Identify and Control Unconscious Judgments, Protect Yourself From Exploitation, and Make Better Decisions The Psychology of Bias, Distortion and Irrationality

Steven Schuster

Copyright © 2019 by Steven Schuster. All rights reserved.

No part of this publication may be reproduced, stored in a retrieval system, or transmitted in any form or by any means, electronic, mechanical, photocopying, recording, scanning or otherwise, except as permitted under Section 107 or 108 of the 1976 United States Copyright Act, without the prior written permission of the author.

Limit of Liability/ Disclaimer of Warranty: The author makes no representations or warranties with respect to the accuracy or completeness of the contents of this work and specifically disclaims all warranties, including without limitation warranties of fitness for a particular purpose.

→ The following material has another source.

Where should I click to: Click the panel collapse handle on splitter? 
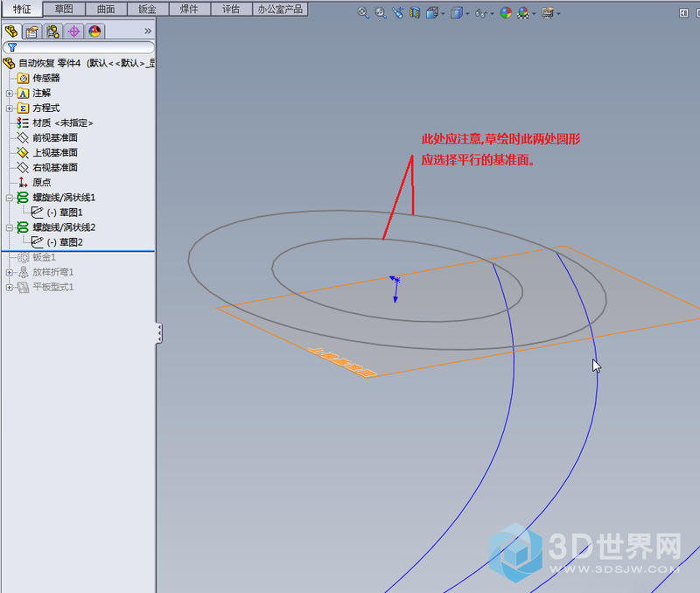[159, 332]
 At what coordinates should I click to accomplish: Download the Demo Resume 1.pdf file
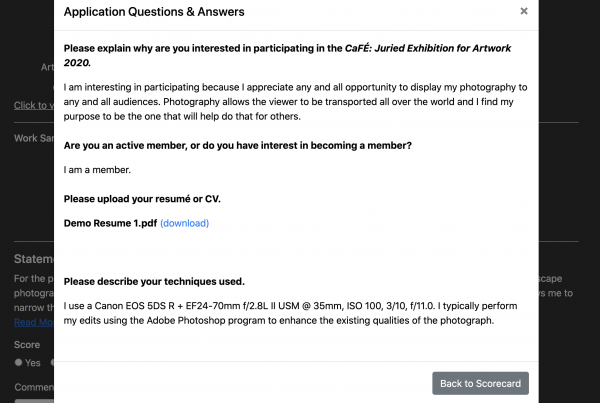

No warranty may be created or extended by sales or promotional materials. The advice and recipes contained herein may not be suitable for everyone. This work is sold with the understanding that the author is not engaged in rendering medical, legal or other professional advice or services. If professional assistance is required, the services of a competent professional person should be sought. The author shall not be liable for damages arising herefrom. The fact that an individual, organization of website is referred to in this work as a citation and/or potential source of further information does not mean that the author endorses the information the individual, organization to website may provide or recommendations they/it may make. Further, readers should be aware that Internet websites listed in this work might have changed or disappeared between when this work was written and when it is read.

For general information on the products and services or to obtain technical support, please contact the author.



1. What is Behavioral Economics?

2. Reference Dependence

3. Economic Implications of Reference Dependence

4. Probability Weighting

5. Risk

6. Comparison

7. Bounded Rationality

8. Social Decisions





Think about the last time you made a decision. Was it to call your mother? Or perhaps to wait for the express train to come instead of the local, or to go through the yellow light instead of stopping? We all make thousands of these small decisions every day, and most of the time they prove to be correct. If you did not get in a car accident when you decided to go through the yellow light or made better time to work by taking the express, this was probably the right choice. Humans are generally good decision-makers; otherwise, we would be getting into accidents and making people angry all the time, and it would be a struggle to get through daily life.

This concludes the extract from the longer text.